What lines below hold the string "agent"? Copy them all.

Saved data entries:
==========
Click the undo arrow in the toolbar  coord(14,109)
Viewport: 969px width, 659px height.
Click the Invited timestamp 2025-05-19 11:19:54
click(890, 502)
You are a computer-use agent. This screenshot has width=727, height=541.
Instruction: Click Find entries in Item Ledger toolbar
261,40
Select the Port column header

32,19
==========
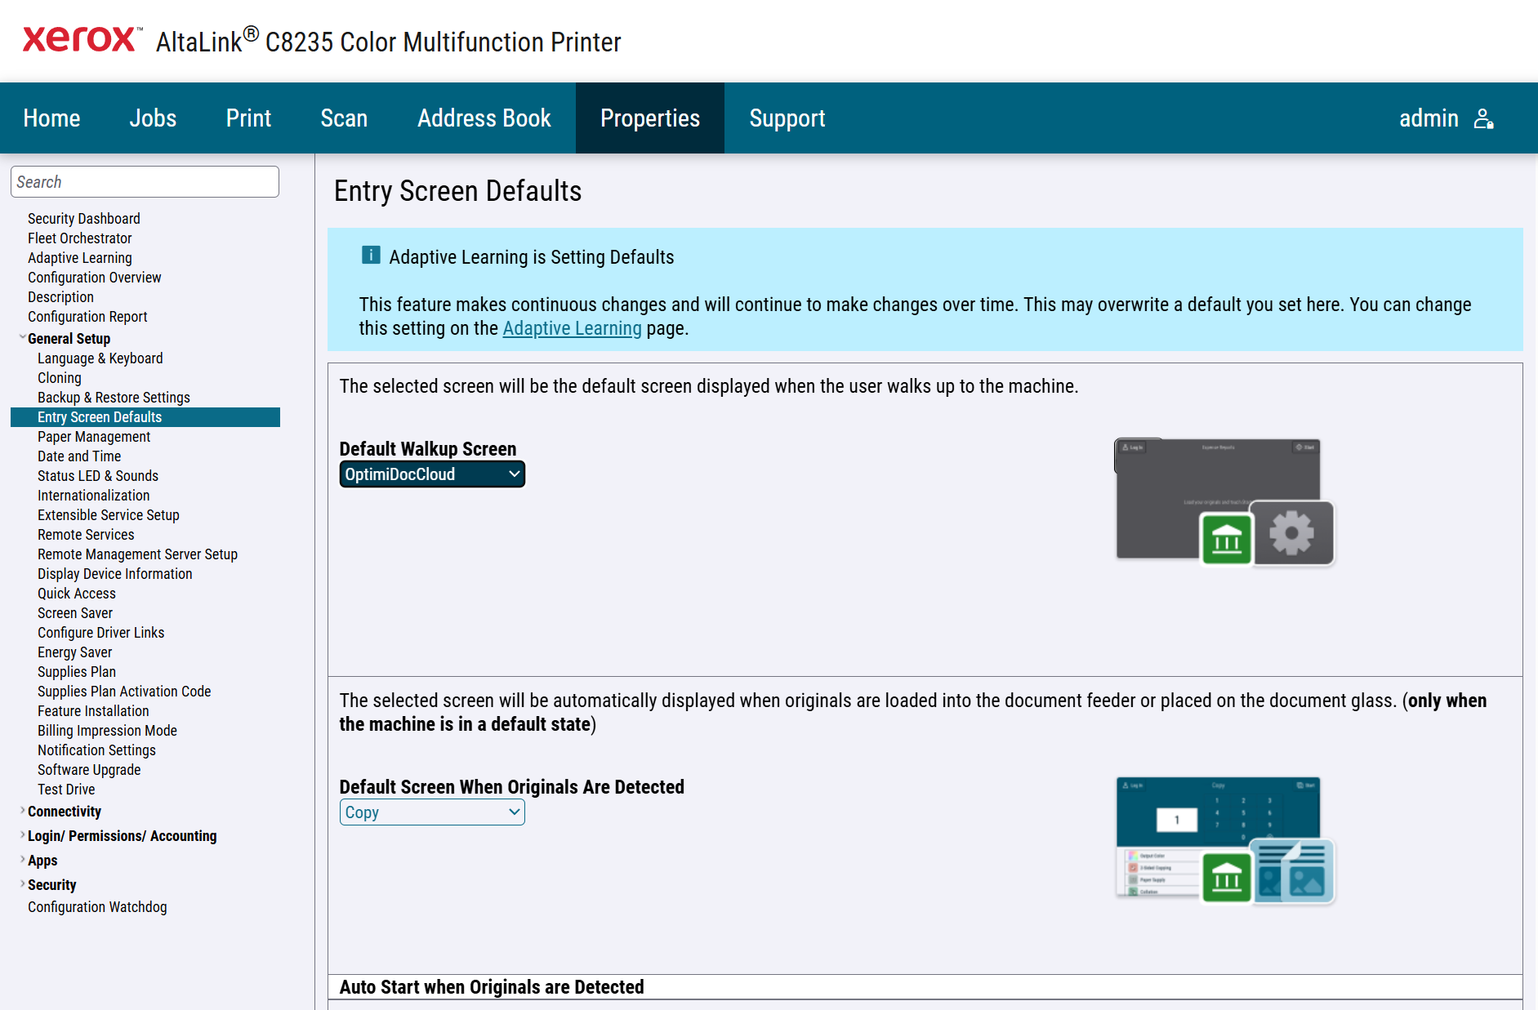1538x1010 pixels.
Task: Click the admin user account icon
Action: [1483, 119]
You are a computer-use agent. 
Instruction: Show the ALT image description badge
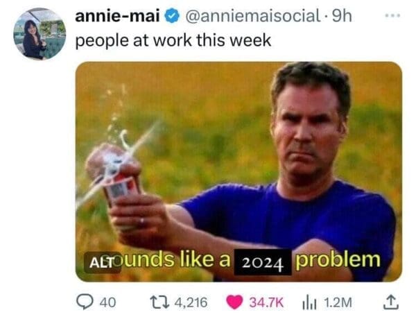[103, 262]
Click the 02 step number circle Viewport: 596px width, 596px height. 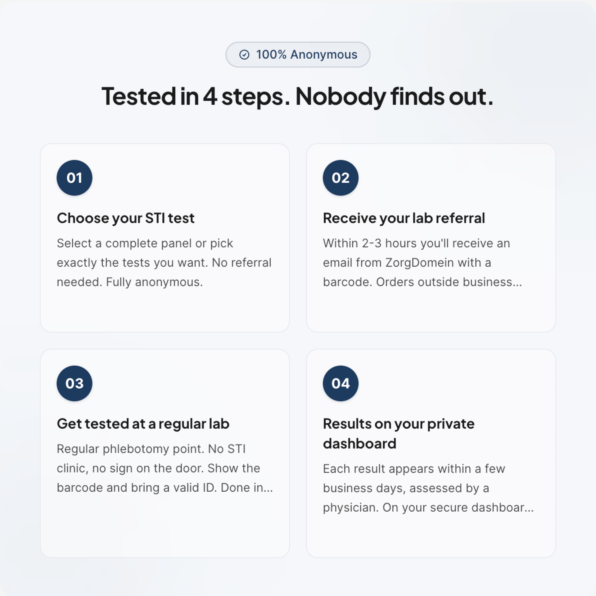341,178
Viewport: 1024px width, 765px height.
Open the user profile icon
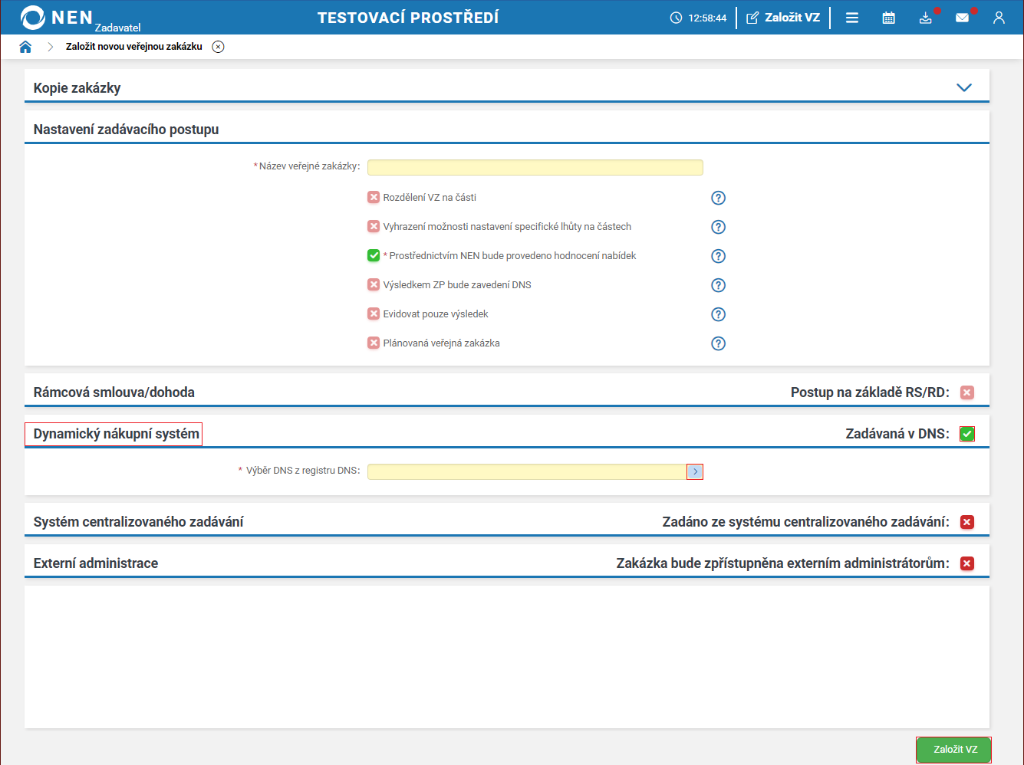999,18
==========
**YOUR RESPONSE**
You are a computer-use agent. This screenshot has width=727, height=541.
You are a computer-use agent. 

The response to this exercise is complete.